#### Task directions:
What to return is the tail of the data, from the line that contains "You are a GUI" down to the last line, copied exactly.

Study material START

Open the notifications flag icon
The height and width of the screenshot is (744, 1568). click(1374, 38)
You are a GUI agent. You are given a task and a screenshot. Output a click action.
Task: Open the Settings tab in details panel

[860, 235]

Study material END

#### Answer space:
You are a GUI agent. You are given a task and a screenshot. Output a click action.
Task: Open the Settings tab in details panel

[860, 235]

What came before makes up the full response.